Opinion
No. 14–820.
2015-03-04
Edward Kelly Bauman , Louisiana Appellate Project, Lake Charles, LA, for Defendant-Appellant Isaac Thomas. Trent Brignac , District Attorney, Thirteenth Judicial District Court, J. Gregory Vidrine , Assistant District Attorney, Ville Platte, LA, for Appellee State of Louisiana. Court composed of SYLVIA R. COOKS, ELIZABETH A. PICKETT, and SHANNON J. GREMILLION, Judges.
Edward Kelly Bauman, Louisiana Appellate Project, Lake Charles, LA, for Defendant–Appellant Isaac Thomas. Trent Brignac, District Attorney, Thirteenth Judicial District Court, J. Gregory Vidrine, Assistant District Attorney, Ville Platte, LA, for Appellee State of Louisiana.
Court composed of SYLVIA R. COOKS, ELIZABETH A. PICKETT, and SHANNON J. GREMILLION, Judges.
ELIZABETH A. PICKETT, Judge.
FACTS
Carl Jack was the manager of Anger No. 2, a convenience store in Evangeline Parish. He and his wife, Karriel Alfred, were working in the store on February 13, 2013, when, at approximately 8:30 p.m., three men came into the store demanding money from the cash register. One of the men wore a white hockey-type mask and had a handgun. He said that the man with the gun took him into the back room and threatened to shoot him in the leg if he did not get on the floor. However, Ms. Alfred could not get the cash register drawer open, so Mr. Jack was returned to the store area to open the register. Mr. Jack testified that Ms. Alfred had panicked and crawled underneath the counter on which the cash register sat. The man with the gun stood behind him and demanded he open the register. When Mr. Jack could not get the register opened either, one of the other two men grabbed the register and fled the store. The armed man fired the gun, missing Ms. Alfred by approximately eighteen inches and Mr. Jack by about six to eight inches.

# Provided records
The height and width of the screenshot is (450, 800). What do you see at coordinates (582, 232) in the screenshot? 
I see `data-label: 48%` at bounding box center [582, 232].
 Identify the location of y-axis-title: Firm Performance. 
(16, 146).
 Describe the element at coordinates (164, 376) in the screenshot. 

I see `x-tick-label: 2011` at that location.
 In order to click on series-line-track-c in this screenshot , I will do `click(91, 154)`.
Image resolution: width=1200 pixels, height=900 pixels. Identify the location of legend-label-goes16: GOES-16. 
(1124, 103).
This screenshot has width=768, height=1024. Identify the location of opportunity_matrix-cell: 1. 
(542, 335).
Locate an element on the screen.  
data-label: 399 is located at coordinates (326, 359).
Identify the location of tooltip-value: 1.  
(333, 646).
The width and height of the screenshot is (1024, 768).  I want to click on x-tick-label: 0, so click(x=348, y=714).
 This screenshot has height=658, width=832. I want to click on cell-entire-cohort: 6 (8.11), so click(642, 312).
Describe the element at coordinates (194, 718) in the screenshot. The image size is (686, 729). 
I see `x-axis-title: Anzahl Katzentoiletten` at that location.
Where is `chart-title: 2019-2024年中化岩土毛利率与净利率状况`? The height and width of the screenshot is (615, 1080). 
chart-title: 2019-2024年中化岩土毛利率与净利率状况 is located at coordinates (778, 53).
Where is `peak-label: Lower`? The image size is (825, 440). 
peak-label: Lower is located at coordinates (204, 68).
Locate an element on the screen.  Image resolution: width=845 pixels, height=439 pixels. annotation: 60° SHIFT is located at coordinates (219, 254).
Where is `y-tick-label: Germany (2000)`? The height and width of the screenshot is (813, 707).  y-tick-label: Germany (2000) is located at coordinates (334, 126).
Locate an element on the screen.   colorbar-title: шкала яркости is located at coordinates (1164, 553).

# Task instructions
(A) Copy out the records verbatim, from the line with "is (615, 1080)." through the end of the records.
(B) Carry the court opinion on the convenience store robbery forward from the point where it stops.
The court opinion and the records are unrelated material.

# Answer list
(A)
Where is `chart-title: 2019-2024年中化岩土毛利率与净利率状况`? The height and width of the screenshot is (615, 1080). 
chart-title: 2019-2024年中化岩土毛利率与净利率状况 is located at coordinates (778, 53).
Where is `peak-label: Lower`? The image size is (825, 440). 
peak-label: Lower is located at coordinates (204, 68).
Locate an element on the screen.  Image resolution: width=845 pixels, height=439 pixels. annotation: 60° SHIFT is located at coordinates (219, 254).
Where is `y-tick-label: Germany (2000)`? The height and width of the screenshot is (813, 707).  y-tick-label: Germany (2000) is located at coordinates (334, 126).
Locate an element on the screen.   colorbar-title: шкала яркости is located at coordinates (1164, 553).

(B)
On May 6, 2013, the defendant, Isaac Thomas, was charged by a bill of information with two counts of attempted first degree murder, violations of La.R.S. 14:27 and 14:30, and one count of armed robbery,a violation of La.R.S. 14:64. On September 9, 2013, the bill of information was amended to add a charge of possession of a firearm by a convicted felon, a violation of La.R.S. 14:95.1. A jury trial commenced on September 30, 2013. On October 3, 2013, the jury returned a verdict of guilty of armed robbery, attempted manslaughter, violations of La.R.S. 14:27 and 14:31, and possession of a firearm by a convicted felon.
The defendant filed a “Motion to Arrest Judgment.” A hearing was held on April 3, 2014, following which the trial court denied the motion.
One count of attempted first degree murder of Mrs. Alfred was dismissed during trial.
The defendant was sentenced on May 1, 2014, to forty years on the conviction for armed robbery, to be served without the benefit of parole, probation, or suspension of sentence; ten years on the conviction for possession of a firearm by a convicted felon, to be served without the benefit of parole, probation, or suspension of sentence; and consecutively with the forty-year sentence, and to ten years on the conviction for attempted manslaughter, to be served concurrently with the above sentences, for a total of fifty years imprisonment.
The defendant has perfected a timely appeal, wherein he alleges that the convictions for armed robbery and attempted manslaughter constitute double jeopardy and that there was insufficient evidence to find defendant guilty of attempted manslaughter.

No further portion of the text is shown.